Die Nachfrage nach guten und digitalen Lern- und Lehrformen ist bei Studierenden vorhanden. Umso wichtiger ist es jetzt, dass auch von staatlicher Seite digitale und innovative Lehrformen an den Hochschulen verstärkt und zeitnah gefördert werden. Wichtig ist mir an diesem Punkt noch anzumerken, dass die neuen Lehrformate sinnvoll eingesetzt werden müssen. Die Digitalisierung der Lehre sollte nicht wegen des Digitalisierens an sich vorangetrieben werden, sondern mit dem Ziel, die Qualität des Studiums zu verbessern und die zukünftigen Generationen wissenschaftlich fundiert auf Chancen und Risiken einer digitalisierten Welt vorzubereiten.

Jan Baumann studiert Humanmedizin am Universitätsklinikum des Saarlandes und ist Mitglied der Zukunfts-AG #DigitaleChangeMaker.

 

Die Bedeutung von Transfer – Ein Kommentar von Frederic Denker

Die Zeit ist reif für eine Wende in der Hochschullehre in Deutschland! Denn die vielen erfolgreichen Pilotprojekte der letzten Jahre zeigen, welche innovativen Konzepte z.B. in der digitalen Lehre funktionieren.

Dabei kommen die Innovationen in den Hochschulen von sehr verschiedenen Akteuren: Mal wurde von der Unileitung Top-Down ein neues Lehrkonzept vorgeschrieben, mal wurden von einzelnen Professoren Tatsachen geschaffen. Unabhängig davon, von wem die Innovation ausging, gibt es sehr erfolgreiche Projekte und ebensolche Projekte die Individuallösungen bleiben oder nicht multipliziert werden sollten. Die Erkenntnisse aus Hunderten von Einzeltests müssen jetzt genutzt und flächendeckend in Deutschland angewendet werden. Denn was von der Politik jetzt gefordert wird, ist den Fortschritt nicht durch einzelne isolierte Projekte im Sand verlaufen zu lassen, sondern zu bündeln.

Doch nicht nur die Lehrenden und die Universitäten sind in dieser Phase der Bündelung gefragt, sondern wie Ortelt richtig betont, ist auch die Zeit der Studierenden gekommen. Ich bin jedoch der Meinung, dass der politische Anspruch, die politische Forderung und die Einbeziehung von Studierenden sich nicht widersprechen. Im Gegenteil, denn gut vernetzte Studierende können gerade hier wichtige Arbeit leisten, indem sie in den Universitäten auf die vielen anderen erfolgreichen Projekte in Deutschland aufmerksam machen. Sie ermöglichen die Weitergabe der innovativen und zu Recht geförderten Lehrkonzepte und ihrer Lernerfahrungen an andere Hochschulen und dienen als Multiplikatoren der Weiterentwicklung.

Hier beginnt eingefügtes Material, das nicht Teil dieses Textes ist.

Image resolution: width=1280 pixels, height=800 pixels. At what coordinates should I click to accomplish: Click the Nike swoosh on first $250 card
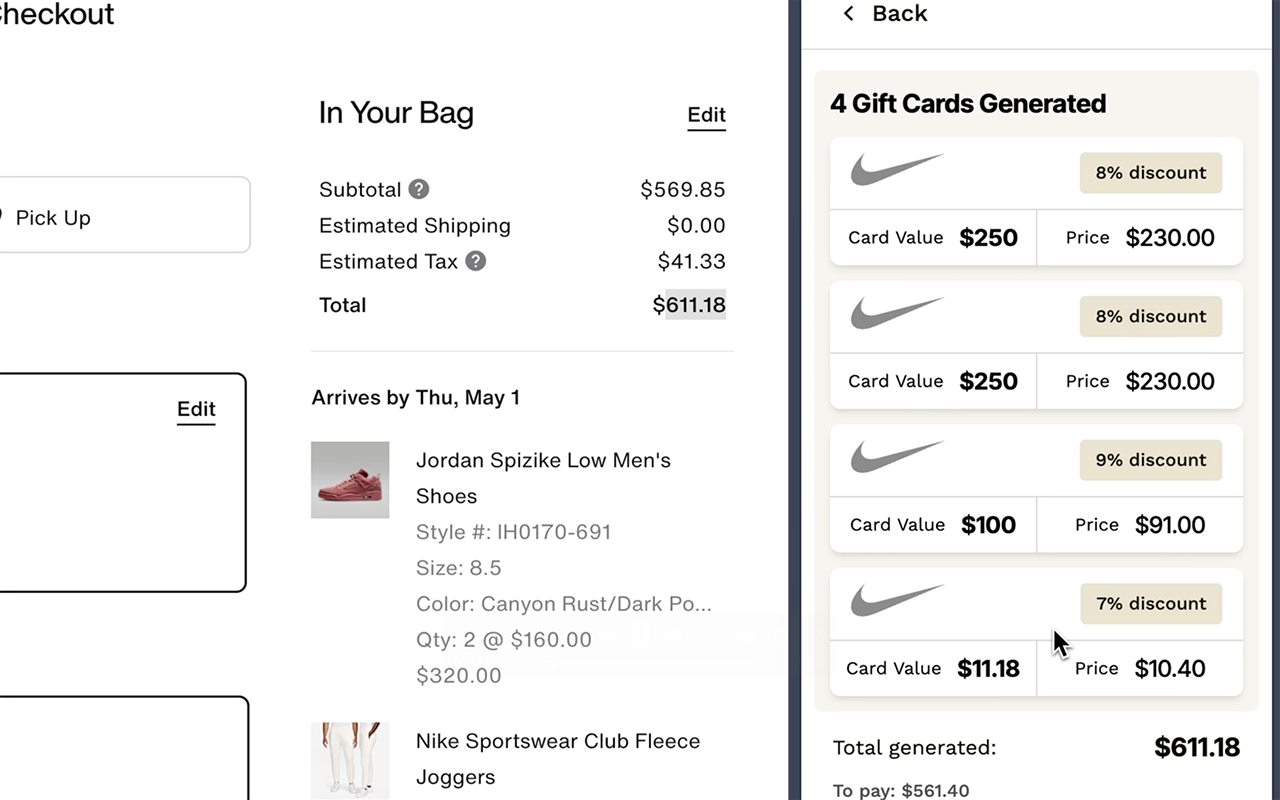pyautogui.click(x=897, y=170)
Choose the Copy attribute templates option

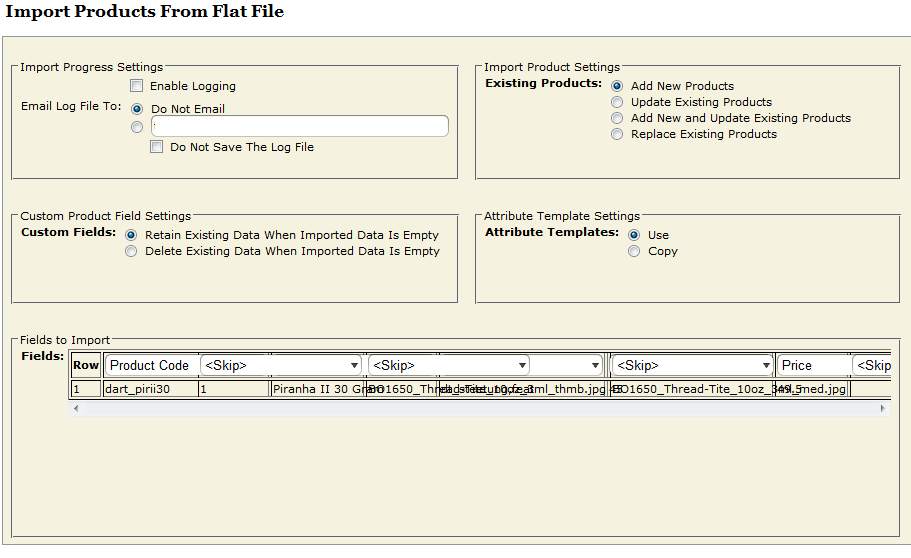[634, 251]
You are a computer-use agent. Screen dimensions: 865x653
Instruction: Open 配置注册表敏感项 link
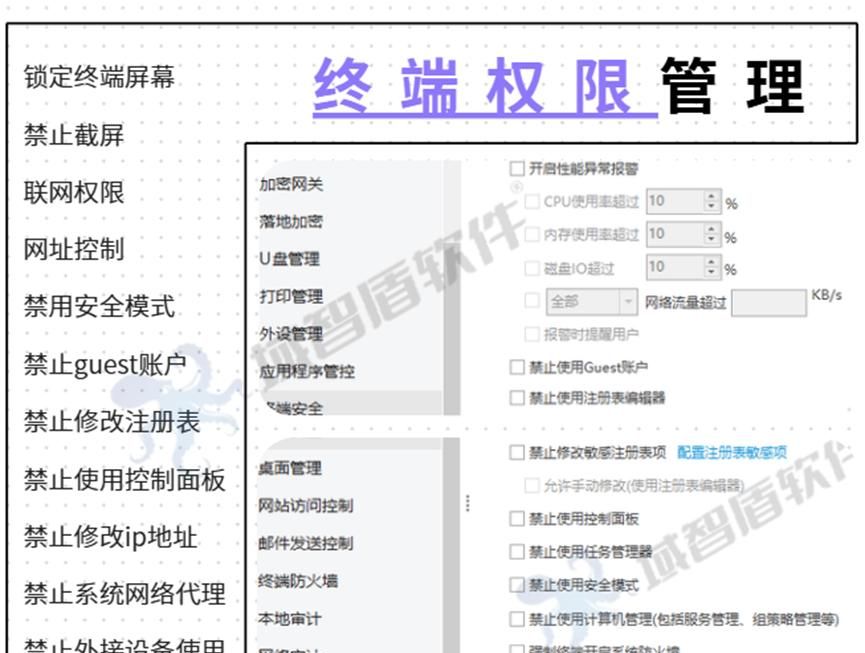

SpinnennetzKonkret für den Digitalpakt heißt es, dass eine Einzelförderung von Strategieprojekten auch daran gebunden werden könnte, dass diese nicht nur an der Hochschule selbst zu einer Verbesserung der Lehre führen, sondern dieses Wissen durch Netzwerke auch an andere Hochschulen getragen werden muss. So haben auch nicht geförderte Universitäten einen Vorteil durch die neuen Förderlinien. Denn auch unabhängig von einer Diskussion zu einer zentralen Lehr- und Lernplattform, die in letzter Zeit immer intensiver geführt wird, ist klar, dass Zusammenarbeit gefragt ist. Genau dafür sind natürlich Netzwerkakteure wie eben das Hochschulforum Digitalisierung prädestiniert.

Frederic Denker studiert an der Zeppelin Universität in Friedrichshafen und ist Mitglied der Zukunfts-AG #DigitaleChangeMaker.